Items listed in a dataset
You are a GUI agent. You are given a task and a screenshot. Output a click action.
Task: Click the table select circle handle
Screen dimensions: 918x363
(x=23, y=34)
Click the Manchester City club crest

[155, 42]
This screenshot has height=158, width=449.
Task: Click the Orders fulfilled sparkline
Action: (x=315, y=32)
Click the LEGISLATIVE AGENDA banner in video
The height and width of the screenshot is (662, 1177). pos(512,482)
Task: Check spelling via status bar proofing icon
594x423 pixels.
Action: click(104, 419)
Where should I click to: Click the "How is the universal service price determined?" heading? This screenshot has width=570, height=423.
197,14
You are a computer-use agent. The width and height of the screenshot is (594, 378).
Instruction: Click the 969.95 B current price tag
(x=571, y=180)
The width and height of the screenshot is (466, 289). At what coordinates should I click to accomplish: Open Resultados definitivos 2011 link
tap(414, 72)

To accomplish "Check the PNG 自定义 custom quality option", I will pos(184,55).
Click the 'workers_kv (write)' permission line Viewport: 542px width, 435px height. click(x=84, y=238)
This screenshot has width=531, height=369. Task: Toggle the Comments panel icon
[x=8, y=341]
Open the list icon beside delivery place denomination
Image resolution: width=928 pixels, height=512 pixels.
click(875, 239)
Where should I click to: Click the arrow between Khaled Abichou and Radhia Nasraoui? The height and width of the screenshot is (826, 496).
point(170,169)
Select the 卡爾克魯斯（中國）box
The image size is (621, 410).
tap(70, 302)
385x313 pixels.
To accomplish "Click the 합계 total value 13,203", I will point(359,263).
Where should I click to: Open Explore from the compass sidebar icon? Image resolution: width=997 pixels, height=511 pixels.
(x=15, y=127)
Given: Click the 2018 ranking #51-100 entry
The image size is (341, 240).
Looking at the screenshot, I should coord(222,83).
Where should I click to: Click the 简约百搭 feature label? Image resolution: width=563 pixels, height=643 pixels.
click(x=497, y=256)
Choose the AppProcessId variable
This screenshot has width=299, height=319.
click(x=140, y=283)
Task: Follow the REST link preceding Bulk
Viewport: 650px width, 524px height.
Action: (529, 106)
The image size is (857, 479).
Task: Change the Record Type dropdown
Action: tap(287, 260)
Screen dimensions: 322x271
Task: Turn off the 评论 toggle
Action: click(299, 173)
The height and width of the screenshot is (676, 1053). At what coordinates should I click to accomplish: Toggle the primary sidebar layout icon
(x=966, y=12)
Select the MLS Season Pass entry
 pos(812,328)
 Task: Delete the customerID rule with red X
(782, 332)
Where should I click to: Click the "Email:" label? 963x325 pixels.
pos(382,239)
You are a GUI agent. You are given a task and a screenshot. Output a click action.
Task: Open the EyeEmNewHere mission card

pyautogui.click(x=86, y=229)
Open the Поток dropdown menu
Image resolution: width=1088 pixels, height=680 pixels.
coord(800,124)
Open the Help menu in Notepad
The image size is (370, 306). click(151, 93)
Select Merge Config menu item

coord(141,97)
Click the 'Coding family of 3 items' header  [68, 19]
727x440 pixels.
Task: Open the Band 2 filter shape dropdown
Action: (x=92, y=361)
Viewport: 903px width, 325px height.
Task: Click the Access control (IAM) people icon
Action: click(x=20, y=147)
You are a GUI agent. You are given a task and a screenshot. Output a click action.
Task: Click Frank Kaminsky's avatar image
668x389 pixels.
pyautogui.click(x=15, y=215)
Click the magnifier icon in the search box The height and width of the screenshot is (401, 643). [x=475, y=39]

GOAL = Copy out, without any change, the lines from the line with "label? 963x325 pixels." to the line with "Action: click(x=20, y=147)", including both of those lines.

RESPONSE TO THIS TASK =
Where should I click to: Click the "Email:" label? 963x325 pixels.
pos(382,239)
You are a GUI agent. You are given a task and a screenshot. Output a click action.
Task: Open the EyeEmNewHere mission card

pyautogui.click(x=86, y=229)
Open the Поток dropdown menu
Image resolution: width=1088 pixels, height=680 pixels.
coord(800,124)
Open the Help menu in Notepad
The image size is (370, 306). click(151, 93)
Select Merge Config menu item

coord(141,97)
Click the 'Coding family of 3 items' header  [68, 19]
727x440 pixels.
Task: Open the Band 2 filter shape dropdown
Action: (x=92, y=361)
Viewport: 903px width, 325px height.
Task: Click the Access control (IAM) people icon
Action: click(x=20, y=147)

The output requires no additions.